No, this finds primes particularly bad. If you reduce this sequence mod 5, you get $0, 3, 4, 3, 0, 0, 3, 4, 3, 0, 0, 3, 4, 3, 0, 0, \cdots$.

Out of the first $1000$ terms, only $217$ of them are prime.

Answer 3

If you want to take successive odd numbers you need to triple them and add $2$ or $4$ to find prime numbers.

$P_1 = 3 \cdot odd +2 $ or $P_2 = 3 \cdot odd + 4$

This sequence also contains composite numbers (OEIS - A038509), since consecutive numbers of this form get also into multiplication with a particular order. The form:

$3 \cdot even +5$ or $3\cdot even+7$ also works well.
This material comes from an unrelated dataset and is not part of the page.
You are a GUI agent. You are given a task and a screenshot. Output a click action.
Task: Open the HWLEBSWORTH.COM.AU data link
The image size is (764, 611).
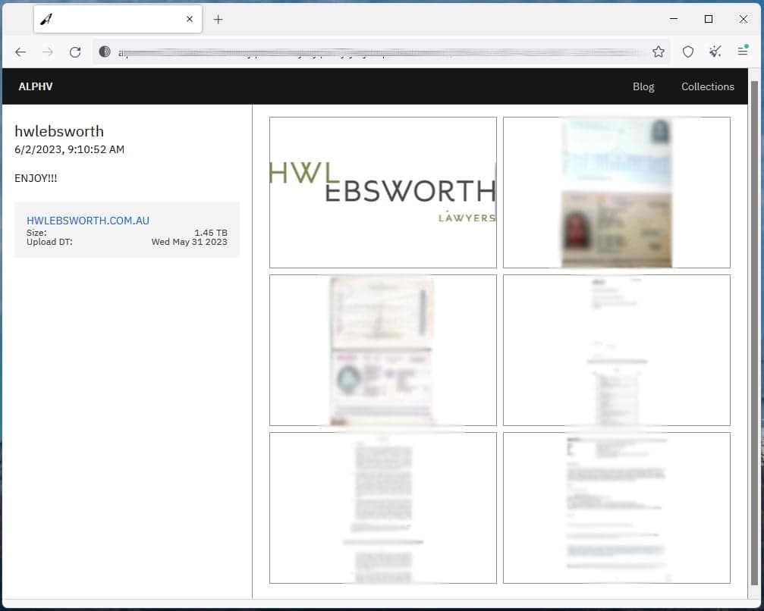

All you have to is to check if the number of this form is a prime or composite (HINT: Arithmetic progressions).

Answer 4

The probability that a number of size approximately $x$ is prime is (heuristically) $1/\ln(x)$, so the expected number of primes from a polynomial of degree $2$ for the values $n = 1,2,\ldots,x$ is approximately

$$ \int \frac{1}{\ln(x^2)} \sim \frac{x}{2 \log(x)} $$

Conjecturally, however, you have to take into account the extra information coming from congruences. For example, your polynomial is never divisible by $2$, so this should mean there are twice as many primes. Similarly, your polynomial is never divisible by $3$, whereas a random number is only prime to three $1 - 1/3$ of the time. OTOH, your polynomial is divisible by five for $1 - 2/5$ of the time instead of $1-1/5$. For a general prime $p$, a random number is not divisible by $p$ exactly $1-1/p$ of the time, but your polynomial is not divisible either all the time if $-1$ is not a square modulo $p$ (i.e. $p \equiv -1 \mod 4$) or $1-2/p$ of the time if $-1$ is a square modulo $p$ (i.e. $p \equiv 1 \mod 4$). So you would conjecture the number of primes for the first $x$ values would be approximately

$$\frac{x}{2 \log(x)} \cdot 2 \cdot \prod_{p \equiv 3 \mod 4} \frac{1}{1 - \frac{1}{p}} \prod_{p \equiv 1 \mod 4} \frac{1 - \frac{2}{p}}{1 - \frac{1}{p}} $$

$$= \frac{x}{\log(x)} \prod_{p > 2} \left(1 - \frac{\chi(p)}{p-1}\right),$$ where $\chi$ is the conductor $4$ character. The product converges, although this is not immediately obvious. One can estimate this to be

$$\sim \frac{x}{\log(x)} \cdot 1.372.$$

So I guess the answer (conjecturally) is "slightly, but asymptotically not as good as $2x+1$"

The basic reason you see lots of primes is because your polynomial is never divisible by $2$ or $3$, and most small numbers with this property are prime. (For example, of numbers less than $100$ prime to $6$, close to 70% are prime.)